Download or read book What School Could Be written by Ted Dintersmith and published by Princeton University Press. This book was released on 2018-04-10 with total page 261 pages. Available in PDF, EPUB and Kindle. Book excerpt: An inspiring account of teachers in ordinary circumstances doing extraordinary things, showing us how to transform education What School Could Be offers an inspiring vision of what our teachers and students can accomplish if trusted with the challenge of developing the skills and ways of thinking needed to thrive in a world of dizzying technological change. Innovation expert Ted Dintersmith took an unprecedented trip across America, visiting all fifty states in a single school year. He originally set out to raise awareness about the urgent need to reimagine education to prepare students for a world marked by innovation--but America's teachers one-upped him. All across the country, he met teachers in ordinary settings doing extraordinary things, creating innovative classrooms where children learn deeply and joyously as they gain purpose, agency, essential skillsets and mindsets, and real knowledge. Together, these new ways of teaching and learning offer a vision of what school could be—and a model for transforming schools throughout the United States and beyond. Better yet, teachers and parents don't have to wait for the revolution to come from above. They can readily implement small changes that can make a big difference.
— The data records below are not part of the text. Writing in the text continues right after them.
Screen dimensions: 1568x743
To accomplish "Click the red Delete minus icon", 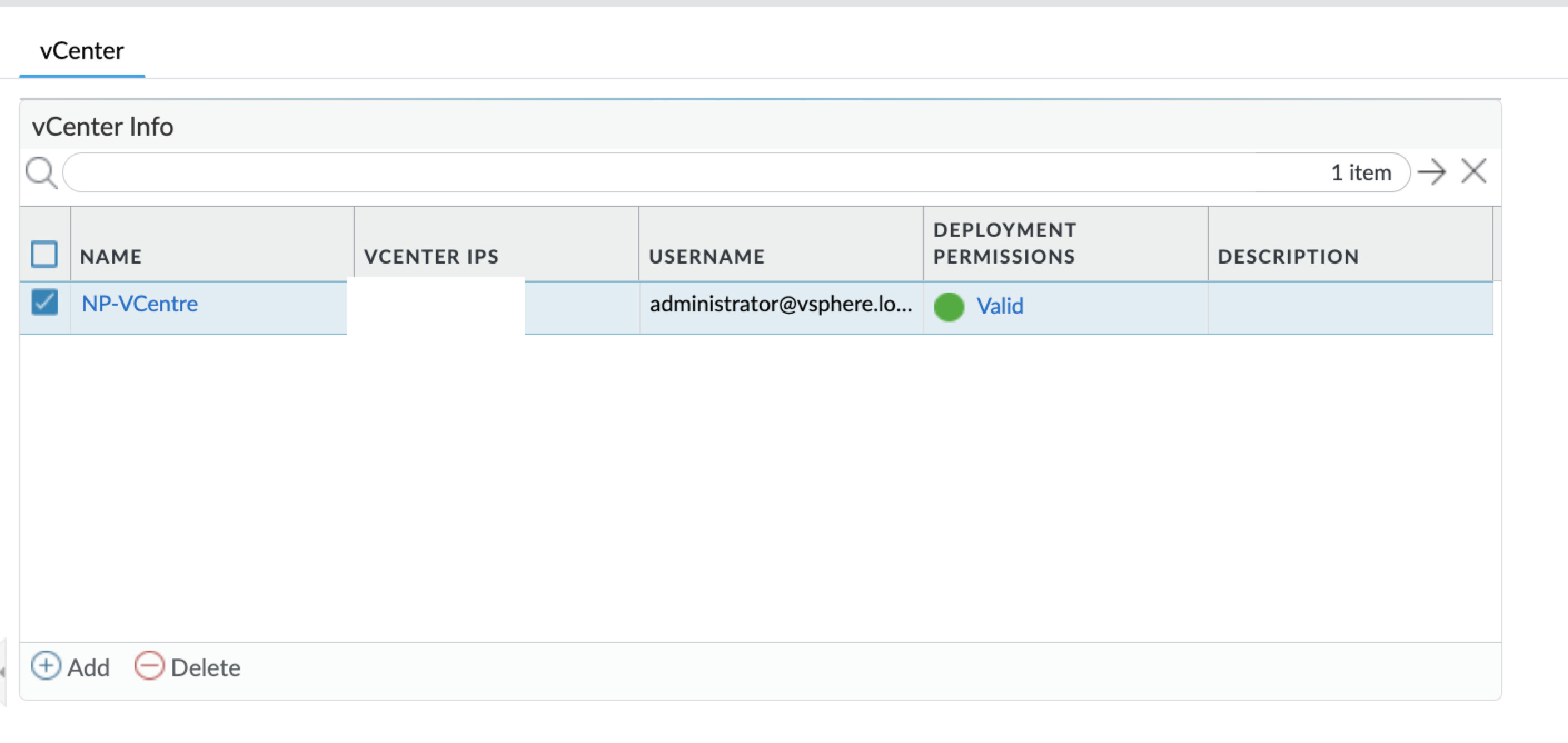I will click(149, 666).
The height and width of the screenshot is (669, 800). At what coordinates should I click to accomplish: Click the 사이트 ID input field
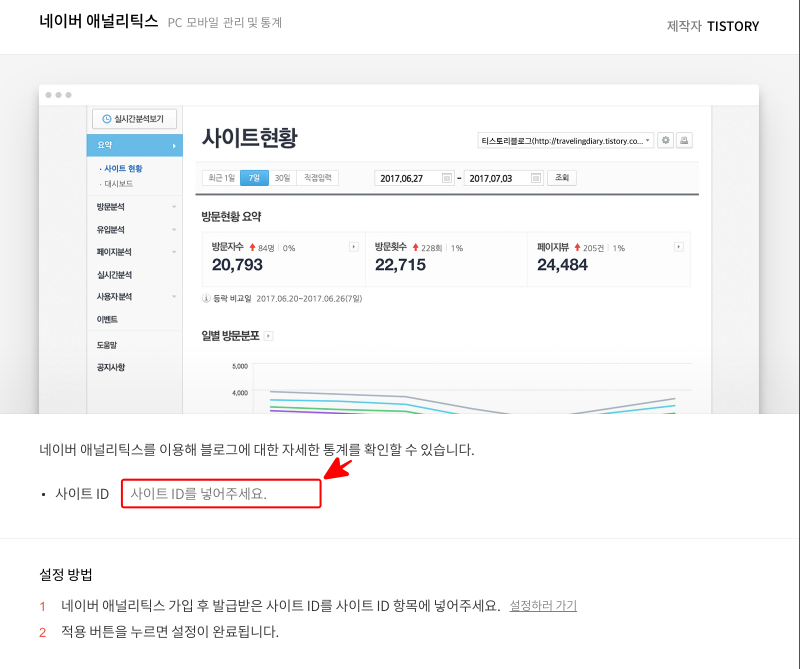[220, 493]
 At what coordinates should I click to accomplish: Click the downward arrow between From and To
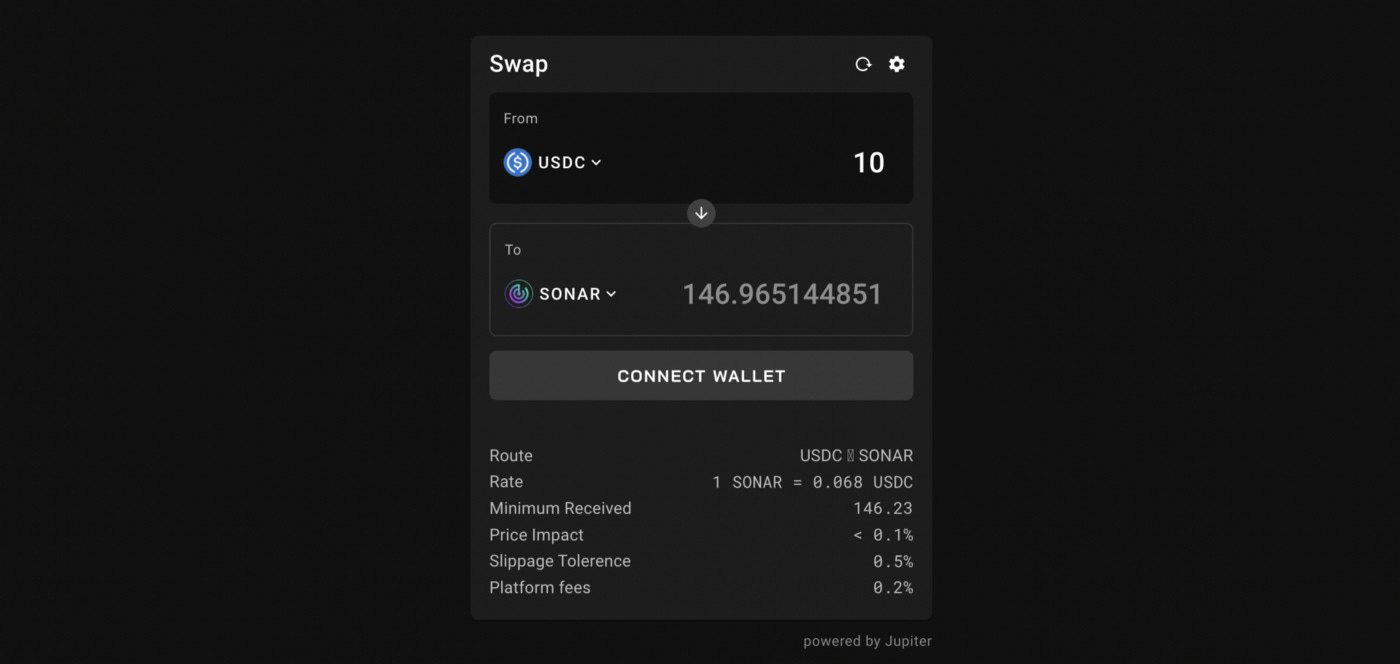coord(701,213)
America's clock is ticking. Our archaic model of education trains our kids for a world that no longer exists, and accelerating advances in technology are eliminating millions of jobs. But the trailblazing of many American educators gives us reasons for hope. Capturing bold ideas from teachers and classrooms across America, What School Could Be provides a realistic and profoundly optimistic roadmap for creating cultures of innovation and real learning in all our schools.